Le Pape exprime ces messages en toutes opportunités : audiences, voyages officiels, appels téléphoniques, encycliques, messages délivrés en public place Saint-Pierre, conférences… Mais sa tâche repose sur un personnel de haute qualification, formé à l’Académie pontificale ecclésiastique : à la Secrétairerie d’État (donc très proche du Pape), la Deuxième Section pour les relations avec les États ; sur le terrain, un réseau de nonciatures auprès des quelque 180 États ayant noué des relations officielles (dernier en date : Oman).

Parmi les 21 nouveaux cardinaux créés ce 30 septembre 2023, deux sont nonces en exercice, Mgr Tscherrig, suisse, et Mgr Pierre, français.
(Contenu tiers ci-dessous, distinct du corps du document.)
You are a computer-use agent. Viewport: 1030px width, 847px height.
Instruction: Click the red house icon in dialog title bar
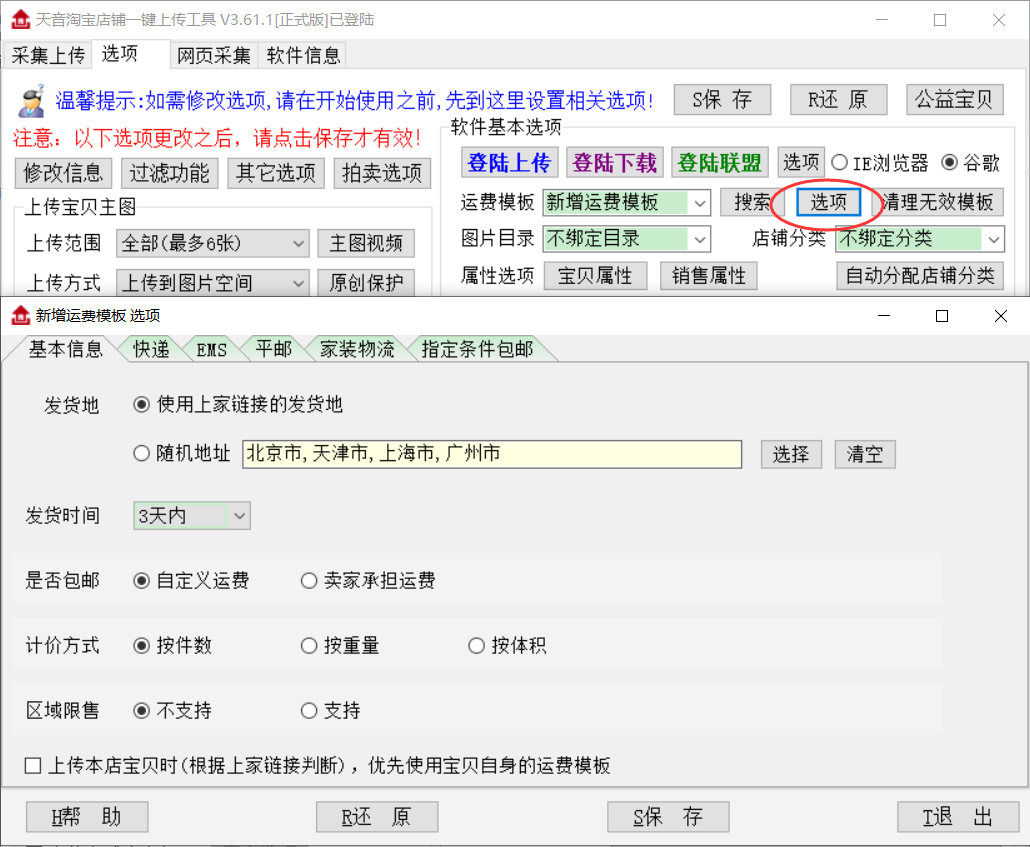tap(20, 316)
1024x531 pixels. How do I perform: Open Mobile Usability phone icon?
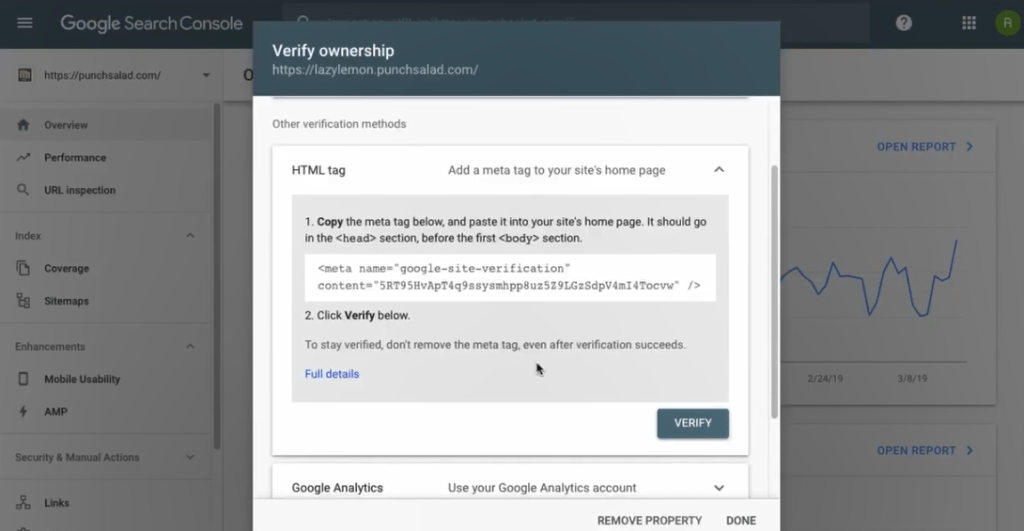click(x=24, y=379)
Ils rejoignent Mgr Zenari, nonce en Syrie, créé cardinal en 2016.

S’il était de tradition, jadis, que les nonces entrent au collège cardinalice en fin de carrière, la remise de la barrette pourpre à des ambassadeurs en exercice est rare. Au-delà des qualités personnelles, et, d’un même mouvement, du geste à l’égard des Églises de Suisse et de France (leur nombre d’électeurs passe d’un à deux et de quatre à six), c’est l’attention portée aux pays d’accréditation qui est commentée. En 2016, François l’avait dit : il pensait à la Syrie meurtrie, dont les chrétiens étaient pris dans une tourmente emportant tous les repères ; message de compassion mais aussi de présence, alors que bien des pays avaient fermé leur ambassade à Damas.
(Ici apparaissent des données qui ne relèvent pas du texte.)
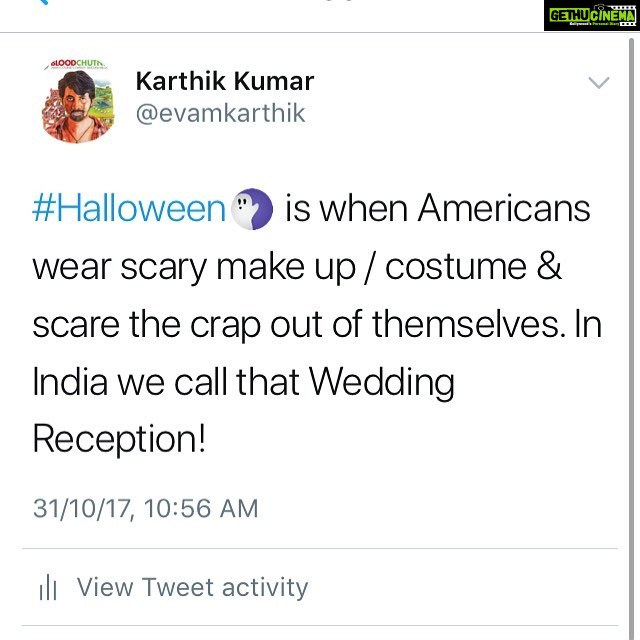This screenshot has height=640, width=640.
Task: Click the word Americans in tweet
Action: (504, 209)
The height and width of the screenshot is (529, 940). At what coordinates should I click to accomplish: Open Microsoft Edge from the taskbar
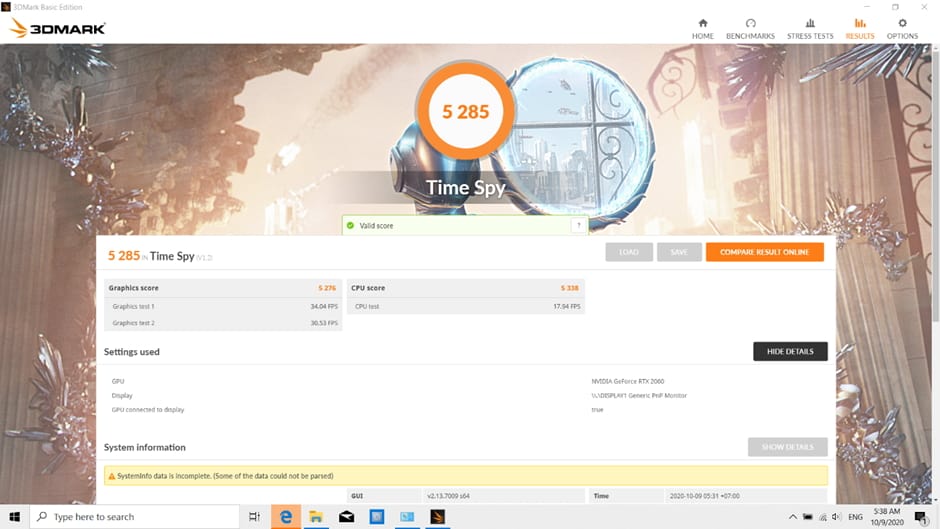point(285,517)
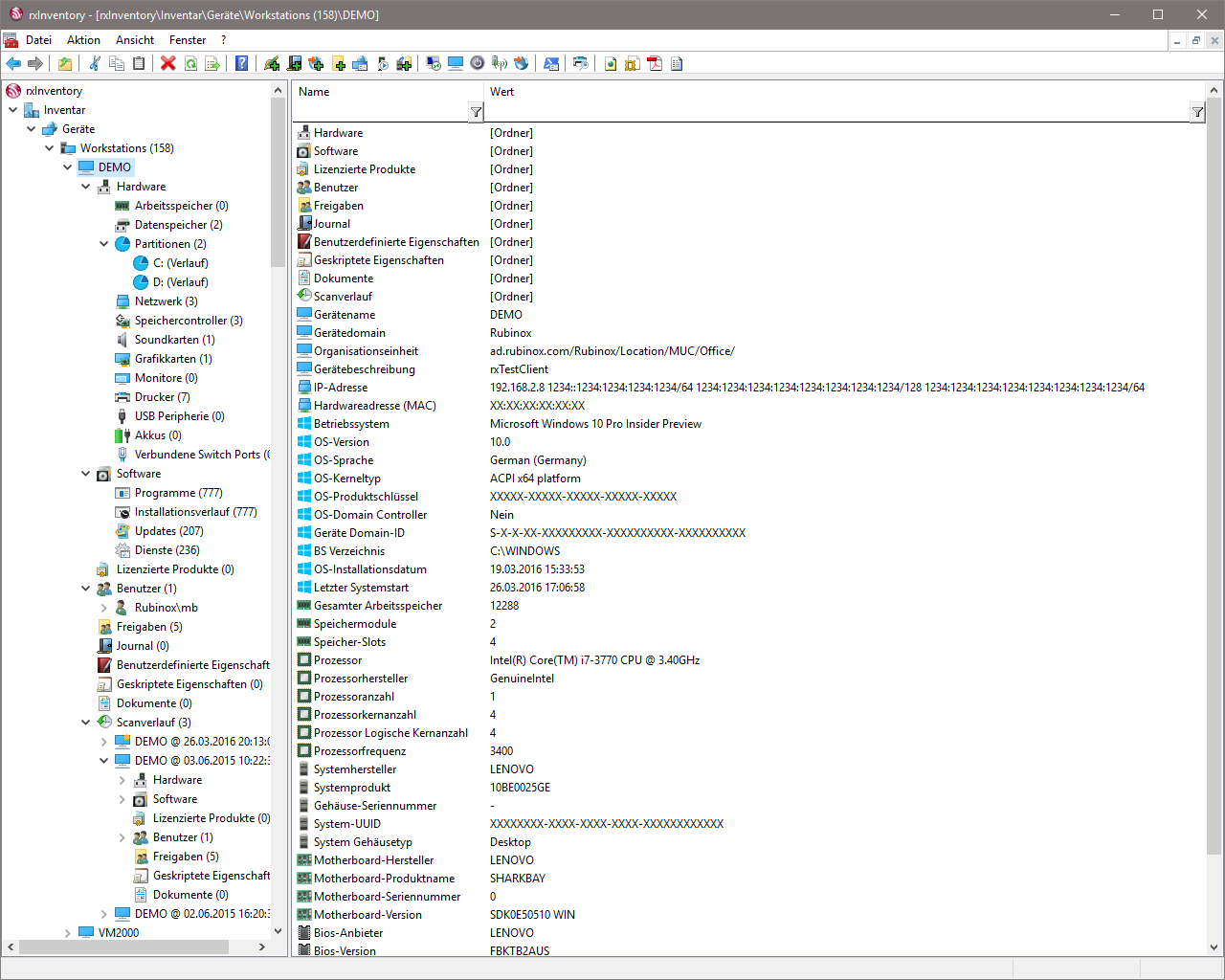This screenshot has width=1225, height=980.
Task: Select Drucker (7) in the tree
Action: click(x=162, y=397)
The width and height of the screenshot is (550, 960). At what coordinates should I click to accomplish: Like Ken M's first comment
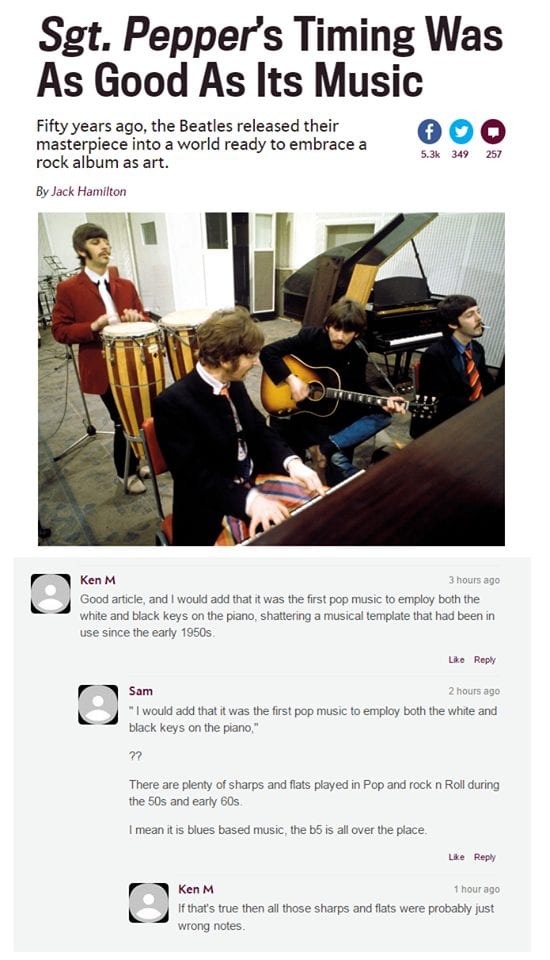(457, 659)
Qu’en est-il avec Mgr Tscherrig, nonce en Italie (et à Saint-Marin) depuis six ans, et Mgr Pierre, nonce aux États-Unis depuis sept ans ? Si tous deux ont servi auparavant en Amérique Latine, respectivement en Argentine et au Mexique, il y a surtout que l’Italie et les États-Unis sont les deux pays comptant le plus de cardinaux électeurs, et que ces deux « puissances » du catholicisme illustrent le questionnement d’une Église universelle prise entre tradition et modernité. Tout en veillant à mettre en lumière les « périphéries » – jusqu’en Mongolie… –, François ne reconnaît-t-il pas par ces nominations tout le poids des grands contingents du catholicisme mondial ?

On sait le rôle discret, secret, que jouent les nonces dans l’identification des futurs évêques, leur présence auprès des conférences épiscopales locales, les visites aux évêchés et aux paroisses, leur engagement dans des médiations risquées, leur rôle dans la préparation des voyages pontificaux ou des visites ad limina ; on a moins conscience de ce qu’ils inscrivent leur action dans le quotidien de la vie diplomatique, jusque dans ses moindres détails : ceux qui, comme en France, bénéficient de la tradition du décanat, représentent souvent leurs collègues ambassadeurs en des circonstances où l’ensemble du corps diplomatique ne peut être invité et ont plus souvent accès aux hautes autorités locales ; en contrepartie, à eux reviennent des tâches ancillaires, comme la négociation auprès du Protocole du nombre de places de parking CD devant les chancelleries et résidences de leurs collègues…

Dans l’attente de ce qui sera dit le 30 septembre, voyons en cette décision du Pape une vraie reconnaissance adressée à « ses » nonces et un soutien à leur action de valorisation de ses messages auprès des États du monde.